Falling purchasing power: Prices in the EU are rising faster than wages

Falling purchasing power: Prices in the EU are rising faster than wages

Despite some noticeable wage increases, most workers in Europe have less money in their pockets in real terms because prices are rising even faster.

Real wages for employees in the EU continued to fall in 2023. Despite stronger wage increases and falling inflation, purchasing power fell by an average of 0.6 percent, according to the current wage report of the Economic and Social Science Institute (WSI) of the Hans Böckler Foundation, which is close to the trade unions. Real wages also fell by 0.3 percent in Germany. This is due to price increases that could not be offset by the wage increases.

Compared to 2022, however, the loss of purchasing power has slowed down significantly, the WSI continues. Due to the high inflation rates at the time, wages in the EU had fallen by 4.2 percent in real terms, and in Germany by as much as 4.4 percent. For the current year, real wages are again expected to increase in almost all EU countries. However, this will not compensate for the declines of recent years, according to the WSI experts. Adjusted for prices, collective wages in Germany are now 0.8 percent below the 2015 level.

Czechs with the biggest decline

Overall, real wages fell in 12 of the 27 EU countries in 2023. There were particularly significant losses in purchasing power in the Czech Republic (minus 4.4 percent), Malta (minus 3.8 percent) and Italy (3.3 percent). However, real wages also increased in several EU countries, most strongly in low-wage Romania (plus 7.7 percent) and Belgium (5.3 percent), where wages automatically rise with inflation by law.

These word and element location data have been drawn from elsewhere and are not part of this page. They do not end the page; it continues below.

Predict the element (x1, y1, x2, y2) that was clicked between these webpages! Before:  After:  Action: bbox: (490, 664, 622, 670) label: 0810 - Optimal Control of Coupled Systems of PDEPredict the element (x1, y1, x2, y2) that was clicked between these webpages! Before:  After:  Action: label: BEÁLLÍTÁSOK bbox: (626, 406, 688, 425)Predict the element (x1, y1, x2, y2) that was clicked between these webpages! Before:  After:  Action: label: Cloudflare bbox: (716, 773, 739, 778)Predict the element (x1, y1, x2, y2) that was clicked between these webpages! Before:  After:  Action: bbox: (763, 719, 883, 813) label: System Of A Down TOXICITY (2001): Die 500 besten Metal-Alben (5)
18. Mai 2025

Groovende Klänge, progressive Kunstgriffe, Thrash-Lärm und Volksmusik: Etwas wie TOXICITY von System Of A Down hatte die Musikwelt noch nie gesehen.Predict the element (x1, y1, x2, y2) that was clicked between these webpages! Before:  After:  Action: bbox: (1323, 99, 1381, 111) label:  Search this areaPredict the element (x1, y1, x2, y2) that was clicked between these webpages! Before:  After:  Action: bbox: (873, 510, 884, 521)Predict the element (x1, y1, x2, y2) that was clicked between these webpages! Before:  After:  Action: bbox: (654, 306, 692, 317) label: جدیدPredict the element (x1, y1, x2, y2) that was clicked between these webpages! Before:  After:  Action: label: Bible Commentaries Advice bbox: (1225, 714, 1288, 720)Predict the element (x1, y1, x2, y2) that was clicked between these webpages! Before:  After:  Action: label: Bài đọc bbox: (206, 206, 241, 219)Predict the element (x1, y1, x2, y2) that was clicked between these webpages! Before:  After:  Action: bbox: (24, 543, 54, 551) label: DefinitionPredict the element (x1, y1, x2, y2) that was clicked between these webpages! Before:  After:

From the perspective of employees, the crisis has not yet been overcome, judged WSI researchers Thilo Janssen and Malte Lübke. “They have borne the majority of the real income losses associated with the energy price shock following the Russian attack on Ukraine.” There is “still a need to catch up” in terms of wage development. After all, consumer prices have been rising permanently, they are just not rising as quickly as the wave of inflation has ended.